A laboratory notebook is a "complete set of procedures, reagents, data, and thoughts to pass on to other researchers. It helps to explain why experiments were started, how they were performed, as well as the results of those experiments" (Ryan, n.d.)

According to Kanare, the "guiding principle of a laboratory notebook is that a researcher should be able to pick up the notebook at a date in the future, repeat the work based on the written descriptions, and make the same observations originally recorded" (1985). 

A laboratory notebook can be either in print or in electronic format. The Print Laboratory Notebook and the Electronic Laboratory Notebook sections will provide more detailed information regarding each. 

 

Kanare, HM (1985). Writing the laboratory notebook. Washington, DC. American Chemical Society.

Ryan, P. Keeping a lab notebook: basic principles and practices. National Institutes of Health, Office of Intramural Training and Education, n.d. 

Print Laboratory Notebooks

According to Ryan, "Print Laboratory Notebooks can be either bound/stitched or as a loose leaf binder" (n.d). The bound notebook is traditionally the most common type of print notebook used. This type is usually the more trusted of the two as it can't be tampered with as easily. Some disadvantages of the bound print notebook include "having to go elsewhere for some referenced information as well as the organization is not as logical" (Ryan, n.d.).

The loose-leaf binder can help with organizing by experiment as well as being able to store large volumes of documents. It is however much more difficult to authenticate. 

Overall disadvantages to using print notebooks are "legibility, location, access, and continuity" (Varner, 2015).  
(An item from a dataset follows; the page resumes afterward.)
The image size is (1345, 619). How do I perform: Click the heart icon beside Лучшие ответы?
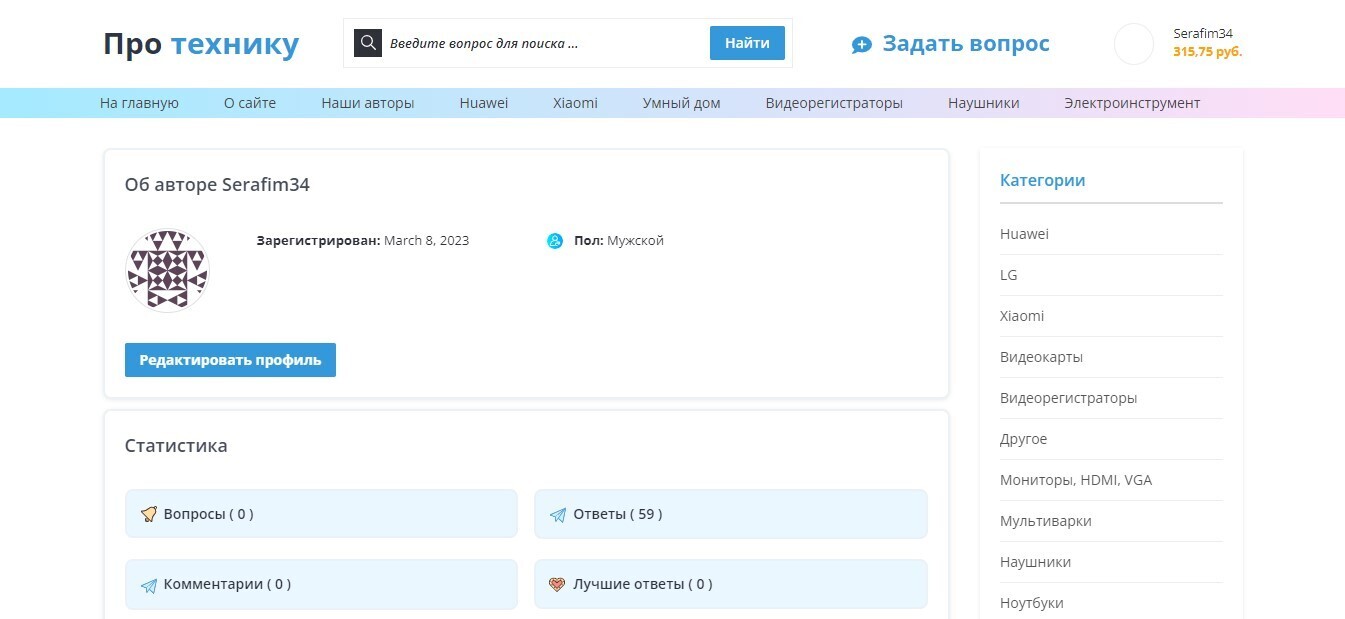tap(557, 584)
Below is an example of a print laboratory notebook from David Baltimore in which he outlines his discovery of reverse transcriptase. 

 

Perkel, JM. (2006). The discovery of reverse transcriptase. (undetermined). Scientist, 20(6): 96‐96. http://www.the‐ scientist.com/?articles.view/articleNo/24057/title/The‐ Discovery‐of‐Reverse‐Transcriptase/

Ryan, P. Keeping a lab notebook: Basic principles and practices. National Institutes of Health, Office of Intramural Training and Education, n.d. 

Varner, D; Greene, K; McCann, J; Van Keuren, L. Informatics at the Bench: Collaboration between Researchers and Librarians to Deploy an Electronic Laboratory System. 2015. 

Electronic Laboratory Notebooks

According to the Collaborative Electronic Notebook Systems Association an electronic laboratory notebook is a "system to create store, retrieve, and share fully electronic records in ways that meet all legal, regulatory, technical, and scientific requirements" (found in Varner, 2015). 

ELNs allow for easy retrieval of experiments, collaboration, importation of chemical sketches, and better task management. 

Some disadvantages of ELNs include "cost, security, interoperability, and format standardization" (Varner, 2015).

 

Varner, D; Greene, K; McCann, J; Van Keuren, L. Informatics at the Bench: Collaboration between Researchers and Librarians to Deploy an Electronic Laboratory System. 2015.